| DESAFIO 1 |
Como fica, em forma de lista e com os fatos principais, o parágrafo do trecho sobre o Atlético que começa com “Mas a dívida já era grande”?
| DESAFIO 2 |
As afirmações a seguir concordam com o trecho sobre o Atlético? Responda sim ou não a cada uma e cite as palavras decisivas do trecho sem alterá-las. (a) O Atlético se transformou em SAF em julho de 2023. (b) A venda do shopping Diamond Mall resolveu a vida financeira do clube. (c) Das promessas que vieram com a SAF, os reforços de peso já se confirmaram.

| TRECHO DE ORIGEM |
* * *
As novas gerações de torcedores talvez tenham ouvido pouco sobre aquela época. Afinal, cresceram vendo o time campeão da Copa Libertadores, batendo arquirrivais em sequência na Copa do Brasil, contratando jogadores do naipe de Hulk e empilhando conquistas em uma única temporada.

De 2013 até 2021, o Atlético viveu uma espécie de realidade paralela, quase uma fábula – se comparado ao passado. Aquela paixão forjada no sofrimento mudou de cara: o atleticano, que antes torcia contra o vento, viu o tempo virar. O vento se transformou até em aliado.

As conquistas traziam otimismo, autoestima e, supunha-se, dinheiro. Vislumbrou-se um círculo virtuoso: conquistas trariam receitas, que poderiam ser revertidas em reforços de peso, que serviriam de alicerce para mais títulos e, a reboque, mais premiações. Essa conta, idílica, fechava.

Mas a dívida já era grande e nunca foi gerida de forma a ser resolvida. Sempre foi empurrada. Anos a fio. Sob o argumento da reorganização monetária, um importante ativo foi vendido: o shopping Diamond Mall. Não chegou nem perto de resolver a vida financeira do Galo.

Em julho de 2023, veio a transformação em Sociedade Anônima do Futebol (SAF) e com ela promessas. De gestão eficiente, receitas, reforços de peso, conquistas, estádio… Bem, dessa lista, só esse último se confirmou até agora.
* * *
| DADOS ARMAZENADOS |
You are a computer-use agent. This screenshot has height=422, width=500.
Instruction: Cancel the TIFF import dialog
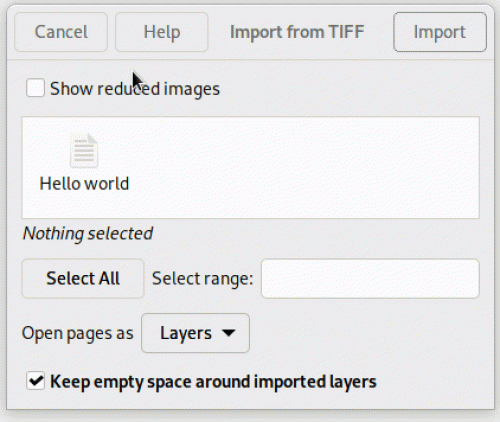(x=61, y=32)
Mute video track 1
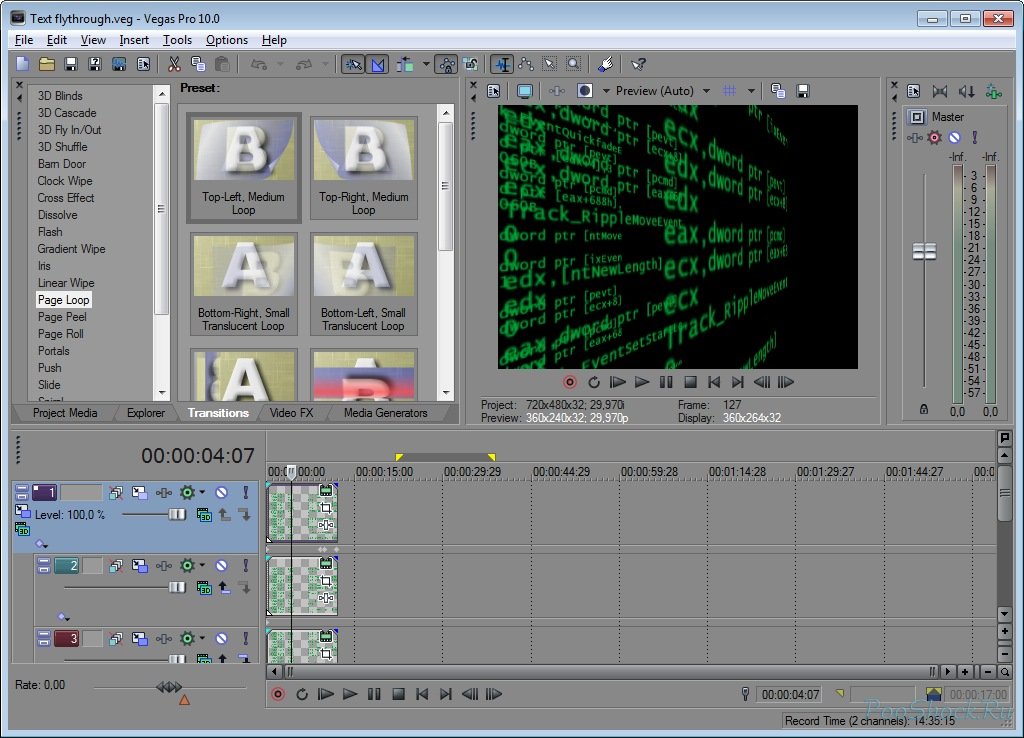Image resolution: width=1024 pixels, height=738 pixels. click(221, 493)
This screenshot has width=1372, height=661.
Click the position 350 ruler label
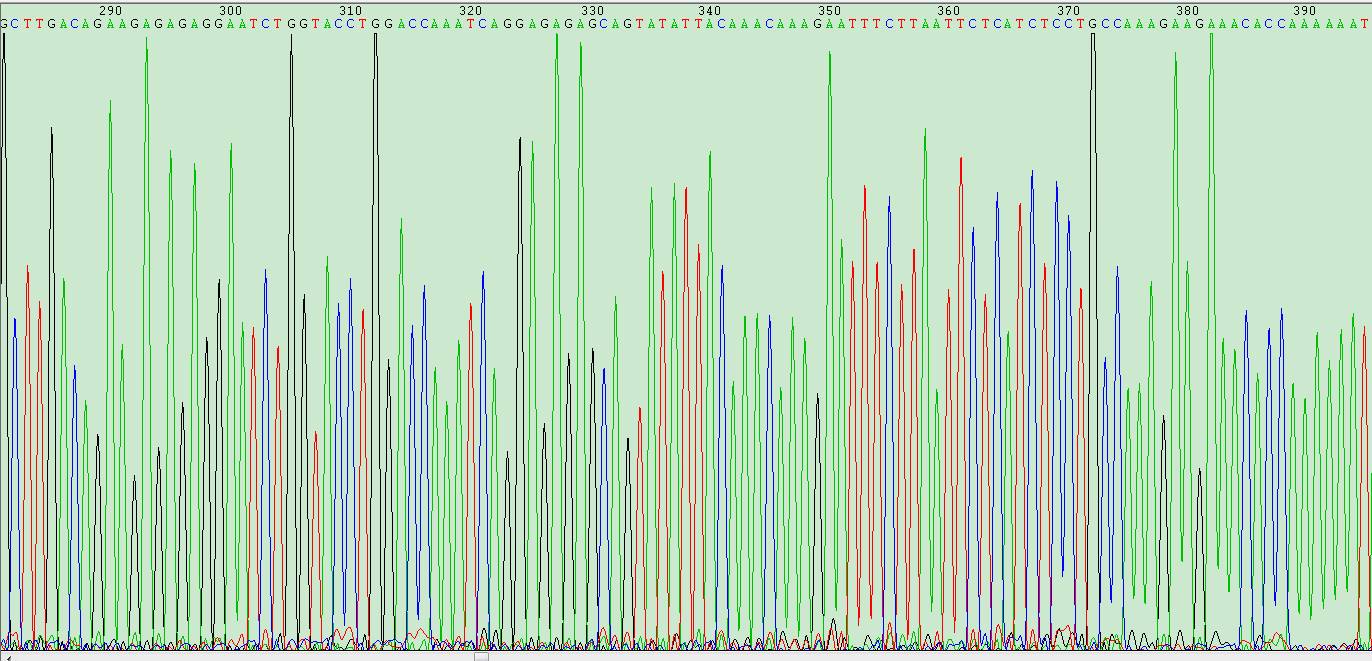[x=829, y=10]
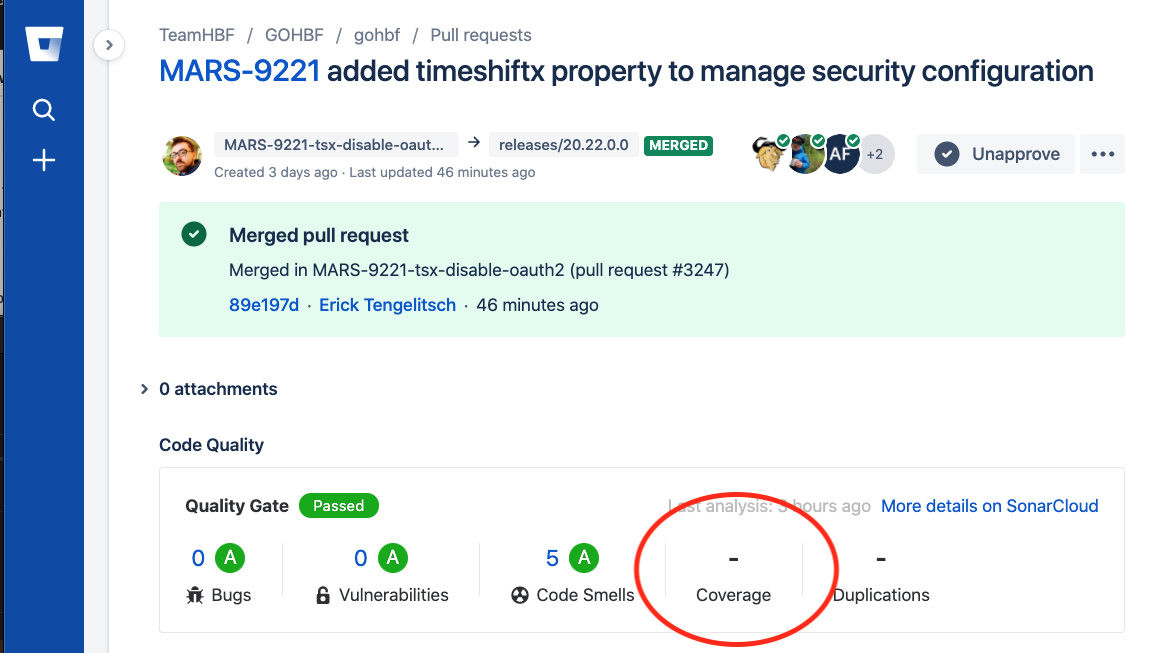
* * *
| RESPOSTA COMPLETA 1 |
- A dívida já era grande e nunca foi gerida de modo a ser resolvida.
- Ela foi sempre empurrada, por anos a fio.
- Com o argumento da reorganização monetária, vendeu-se um ativo importante: o shopping Diamond Mall.
- A venda não chegou nem perto de resolver a vida financeira do Galo.

| RESPOSTA COMPLETA 2 |
(a) Sim: “Em julho de 2023, veio a transformação em Sociedade Anônima do Futebol (SAF)”.
(b) Não: “Não chegou nem perto de resolver a vida financeira do Galo.”
(c) Não: “Bem, dessa lista, só esse último se confirmou até agora.”